§ Your instructions
Write out the full listing again, exactly as it stands.

Content starts

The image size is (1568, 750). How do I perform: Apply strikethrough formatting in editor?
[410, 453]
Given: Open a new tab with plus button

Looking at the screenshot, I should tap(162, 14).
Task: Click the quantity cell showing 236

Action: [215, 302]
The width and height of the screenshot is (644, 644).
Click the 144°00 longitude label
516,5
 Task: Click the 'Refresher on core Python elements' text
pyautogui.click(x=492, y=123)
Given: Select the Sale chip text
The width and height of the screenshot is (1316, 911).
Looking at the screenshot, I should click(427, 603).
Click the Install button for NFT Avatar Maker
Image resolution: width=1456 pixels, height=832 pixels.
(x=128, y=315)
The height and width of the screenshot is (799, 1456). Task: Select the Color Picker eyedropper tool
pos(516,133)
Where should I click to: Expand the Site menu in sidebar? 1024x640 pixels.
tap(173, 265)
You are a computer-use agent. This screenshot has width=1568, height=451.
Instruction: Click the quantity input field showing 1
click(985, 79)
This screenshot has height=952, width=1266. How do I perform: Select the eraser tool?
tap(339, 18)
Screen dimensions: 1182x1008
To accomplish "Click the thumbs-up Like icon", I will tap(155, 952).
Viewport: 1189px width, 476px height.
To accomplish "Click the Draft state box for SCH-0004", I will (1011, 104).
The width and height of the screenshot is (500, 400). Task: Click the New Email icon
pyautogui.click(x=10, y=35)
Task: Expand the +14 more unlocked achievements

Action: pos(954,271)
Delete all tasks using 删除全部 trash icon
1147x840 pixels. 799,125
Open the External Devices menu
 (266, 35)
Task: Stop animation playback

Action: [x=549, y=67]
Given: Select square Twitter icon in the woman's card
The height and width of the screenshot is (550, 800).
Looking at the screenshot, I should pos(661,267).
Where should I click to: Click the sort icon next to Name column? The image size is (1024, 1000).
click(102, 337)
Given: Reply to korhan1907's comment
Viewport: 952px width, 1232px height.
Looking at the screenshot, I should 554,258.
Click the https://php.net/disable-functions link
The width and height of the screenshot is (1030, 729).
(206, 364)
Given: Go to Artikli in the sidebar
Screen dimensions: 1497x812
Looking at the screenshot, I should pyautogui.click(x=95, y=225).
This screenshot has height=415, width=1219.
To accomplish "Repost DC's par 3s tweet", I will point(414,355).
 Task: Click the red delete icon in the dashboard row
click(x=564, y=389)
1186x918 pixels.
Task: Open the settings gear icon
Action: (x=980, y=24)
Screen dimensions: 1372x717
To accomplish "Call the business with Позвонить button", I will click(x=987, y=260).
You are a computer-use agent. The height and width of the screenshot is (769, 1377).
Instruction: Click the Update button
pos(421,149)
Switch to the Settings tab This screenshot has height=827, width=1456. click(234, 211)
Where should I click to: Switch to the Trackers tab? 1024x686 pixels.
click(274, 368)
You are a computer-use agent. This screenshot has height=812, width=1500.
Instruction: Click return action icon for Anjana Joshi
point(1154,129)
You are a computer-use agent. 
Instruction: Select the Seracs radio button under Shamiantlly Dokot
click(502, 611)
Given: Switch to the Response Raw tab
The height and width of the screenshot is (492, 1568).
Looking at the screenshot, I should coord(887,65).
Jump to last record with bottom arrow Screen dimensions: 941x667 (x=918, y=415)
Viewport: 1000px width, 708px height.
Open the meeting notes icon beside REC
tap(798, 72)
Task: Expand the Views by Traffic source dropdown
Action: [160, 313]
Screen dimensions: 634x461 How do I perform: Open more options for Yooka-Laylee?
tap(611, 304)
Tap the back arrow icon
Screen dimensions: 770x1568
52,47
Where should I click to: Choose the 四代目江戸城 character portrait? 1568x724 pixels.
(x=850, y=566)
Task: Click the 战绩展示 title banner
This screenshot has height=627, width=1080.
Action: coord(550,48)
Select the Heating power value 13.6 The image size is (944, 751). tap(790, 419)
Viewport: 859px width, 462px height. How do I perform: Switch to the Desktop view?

Content ends

§ Solution to this problem
The image size is (1568, 750). How do I perform: Apply strikethrough formatting in editor?
[410, 453]
Given: Open a new tab with plus button

Looking at the screenshot, I should tap(162, 14).
Task: Click the quantity cell showing 236

Action: [215, 302]
The width and height of the screenshot is (644, 644).
Click the 144°00 longitude label
516,5
 Task: Click the 'Refresher on core Python elements' text
pyautogui.click(x=492, y=123)
Given: Select the Sale chip text
The width and height of the screenshot is (1316, 911).
Looking at the screenshot, I should click(427, 603).
Click the Install button for NFT Avatar Maker
Image resolution: width=1456 pixels, height=832 pixels.
(x=128, y=315)
The height and width of the screenshot is (799, 1456). Task: Select the Color Picker eyedropper tool
pos(516,133)
Where should I click to: Expand the Site menu in sidebar? 1024x640 pixels.
tap(173, 265)
You are a computer-use agent. This screenshot has width=1568, height=451.
Instruction: Click the quantity input field showing 1
click(985, 79)
This screenshot has height=952, width=1266. How do I perform: Select the eraser tool?
tap(339, 18)
Screen dimensions: 1182x1008
To accomplish "Click the thumbs-up Like icon", I will tap(155, 952).
Viewport: 1189px width, 476px height.
To accomplish "Click the Draft state box for SCH-0004", I will (1011, 104).
The width and height of the screenshot is (500, 400). Task: Click the New Email icon
pyautogui.click(x=10, y=35)
Task: Expand the +14 more unlocked achievements

Action: pos(954,271)
Delete all tasks using 删除全部 trash icon
1147x840 pixels. 799,125
Open the External Devices menu
 (266, 35)
Task: Stop animation playback

Action: [x=549, y=67]
Given: Select square Twitter icon in the woman's card
The height and width of the screenshot is (550, 800).
Looking at the screenshot, I should pos(661,267).
Where should I click to: Click the sort icon next to Name column? The image size is (1024, 1000).
click(102, 337)
Given: Reply to korhan1907's comment
Viewport: 952px width, 1232px height.
Looking at the screenshot, I should 554,258.
Click the https://php.net/disable-functions link
The width and height of the screenshot is (1030, 729).
(206, 364)
Given: Go to Artikli in the sidebar
Screen dimensions: 1497x812
Looking at the screenshot, I should pyautogui.click(x=95, y=225).
This screenshot has height=415, width=1219.
To accomplish "Repost DC's par 3s tweet", I will point(414,355).
 Task: Click the red delete icon in the dashboard row
click(x=564, y=389)
1186x918 pixels.
Task: Open the settings gear icon
Action: (x=980, y=24)
Screen dimensions: 1372x717
To accomplish "Call the business with Позвонить button", I will click(x=987, y=260).
You are a computer-use agent. The height and width of the screenshot is (769, 1377).
Instruction: Click the Update button
pos(421,149)
Switch to the Settings tab This screenshot has height=827, width=1456. click(234, 211)
Where should I click to: Switch to the Trackers tab? 1024x686 pixels.
click(274, 368)
You are a computer-use agent. This screenshot has height=812, width=1500.
Instruction: Click return action icon for Anjana Joshi
point(1154,129)
You are a computer-use agent. 
Instruction: Select the Seracs radio button under Shamiantlly Dokot
click(502, 611)
Given: Switch to the Response Raw tab
The height and width of the screenshot is (492, 1568).
Looking at the screenshot, I should coord(887,65).
Jump to last record with bottom arrow Screen dimensions: 941x667 (x=918, y=415)
Viewport: 1000px width, 708px height.
Open the meeting notes icon beside REC
tap(798, 72)
Task: Expand the Views by Traffic source dropdown
Action: [160, 313]
Screen dimensions: 634x461 How do I perform: Open more options for Yooka-Laylee?
tap(611, 304)
Tap the back arrow icon
Screen dimensions: 770x1568
52,47
Where should I click to: Choose the 四代目江戸城 character portrait? 1568x724 pixels.
(x=850, y=566)
Task: Click the 战绩展示 title banner
This screenshot has height=627, width=1080.
Action: coord(550,48)
Select the Heating power value 13.6 The image size is (944, 751). tap(790, 419)
Viewport: 859px width, 462px height. How do I perform: Switch to the Desktop view?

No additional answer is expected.